> **Stated exercise 1**: Can you copy out the rows below, starting at the line that contains "Viewport: 562px width, 623px" and ending at the line that contains "pos(101,404)", leaving out the pictures?

> **Passage**:
Neyer just answered a realignment question like so:
"I thought it was just talk, until Olney wrote that it's just a matter of when (not if). Of course, nothing lasts forever. But I don't know something will change in 2012, or 2022."
Did anyone see this BO piece?
― kind of shrill and very self-righteous (Dr Morbius), Tuesday, 30 March 2010 17:37 (thirteen years ago) link
i guess he's talking about this, but seems more speculative than anything:
There is no perfectly equitable system for realignment, unless you stick all 30 teams in one monstrous league and try to have them play one another an equal number of games -- which couldn't happen, by the way, unless you went with a 145-game or 174-game season.
So somebody is going to get ripped off, to some degree.
Somebody is going to have to play the Yankees or the Red Sox or the Phillies more than other teams. If you operate under the premise that the National League and American League are going to continue to exist, and that you'd like interleague play to be something that happens within a brief window of the season, rather than be dragged out all summer, then one league is going to have more teams than the other.
If you keep the divisions intact, somebody is going to have to try to compete head-to-head with the Yankees' payroll, and try to gamely fire BBs against the Yankees' gold-plated machine guns. We all can blog and comment and debate about how great a salary cap might be, but peace in the Middle East is probably closer to happening than overhauling a system -- a system within the union's embrace -- via massive changes that could limit player salaries.
What should be done, then?
Well, after talking with some executives, talent evaluators and players this spring, this is the plan we'd propose to the commissioner's gang of 14:
# Keep the leagues intact, but eliminate the divisions entirely.
In other words, we're going retro, or pre-1969. It worked in the building of ballparks, and it can work for the leagues, too.
The divisions have served baseball nicely, but it makes no sense that the Angels have to compete against three other teams for their division title, and the Pittsburgh Pirates and Cincinnati Reds have to compete against five teams.
Fourteen American League teams, 16 National League teams, all stacked up together in two big happy bunches.
# Give playoff spots to the top six teams in each league.
The introduction of the wild card in the '90s provided more hope for more teams -- keeping more teams in play, keeping more teams in the conversation. Most baseball fans would probably not want an NBA-style playoff bracket, which sort of mirrors what the kids went through in pre-school: Nobody is allowed to lose.

> **Stated exercise 2**:
Answer these questions about the baseball realignment passage:
(a) What season lengths would allow all 30 teams in one league to play one another an equal number of games?
(b) How many teams in each league would get playoff spots under the proposed plan?
(c) How many teams do the Pittsburgh Pirates and Cincinnati Reds have to compete against for their division title?

> **Available data**:

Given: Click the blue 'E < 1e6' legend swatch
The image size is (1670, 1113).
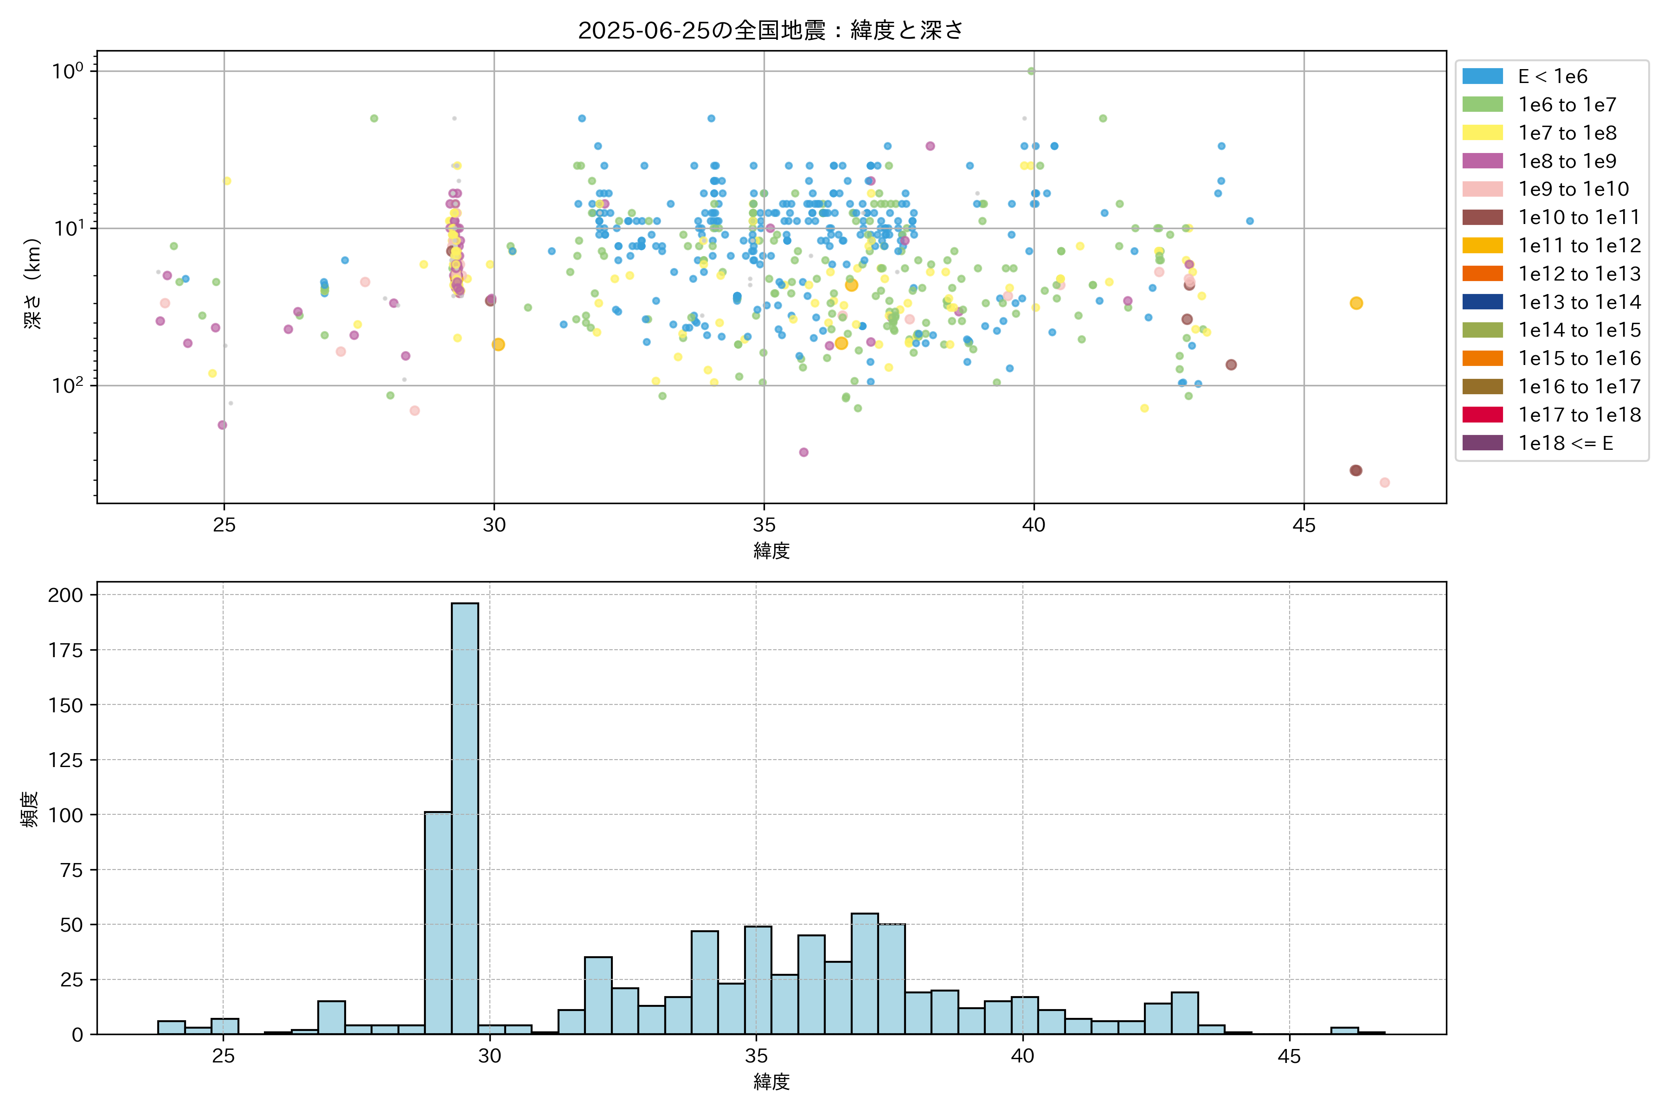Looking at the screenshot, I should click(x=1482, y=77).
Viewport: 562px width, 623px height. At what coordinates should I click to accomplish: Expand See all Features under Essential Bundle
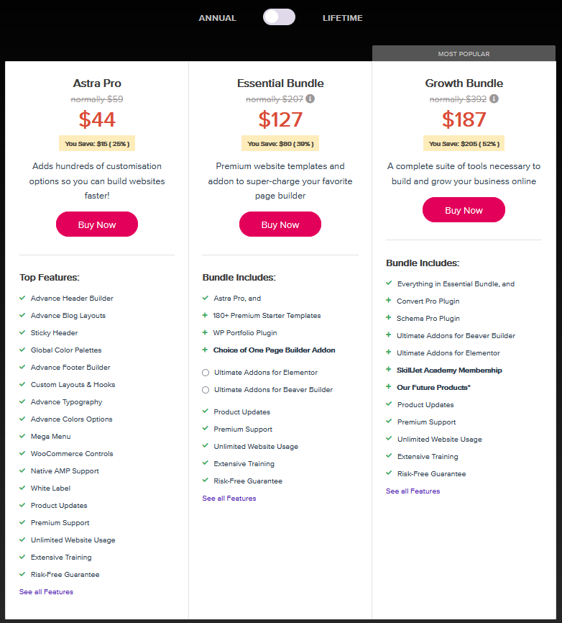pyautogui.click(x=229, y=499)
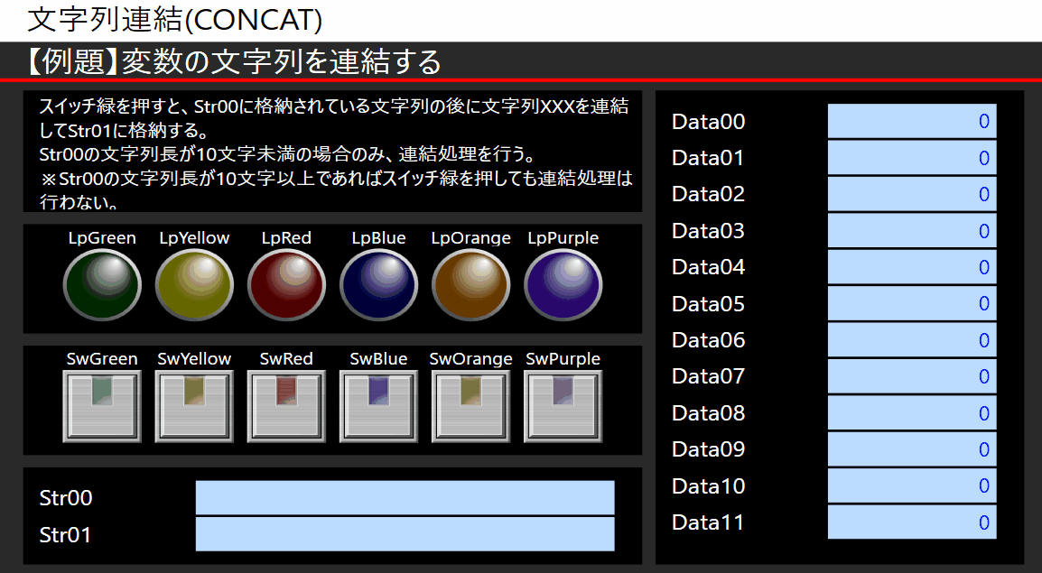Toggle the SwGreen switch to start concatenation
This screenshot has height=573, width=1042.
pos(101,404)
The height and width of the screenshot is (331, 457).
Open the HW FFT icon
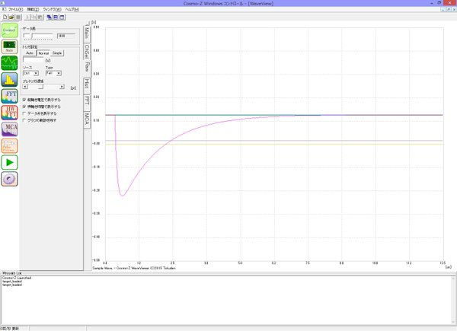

> **Worked solution 1**:
Viewport: 562px width, 623px height. At what coordinates should I click to accomplish: Expand See all Features under Essential Bundle
pyautogui.click(x=229, y=499)
Toggle the SwGreen switch to start concatenation
This screenshot has height=573, width=1042.
pos(101,404)

> **Worked solution 2**:
(a) A 145-game or 174-game season.
(b) The top six teams.
(c) Five teams.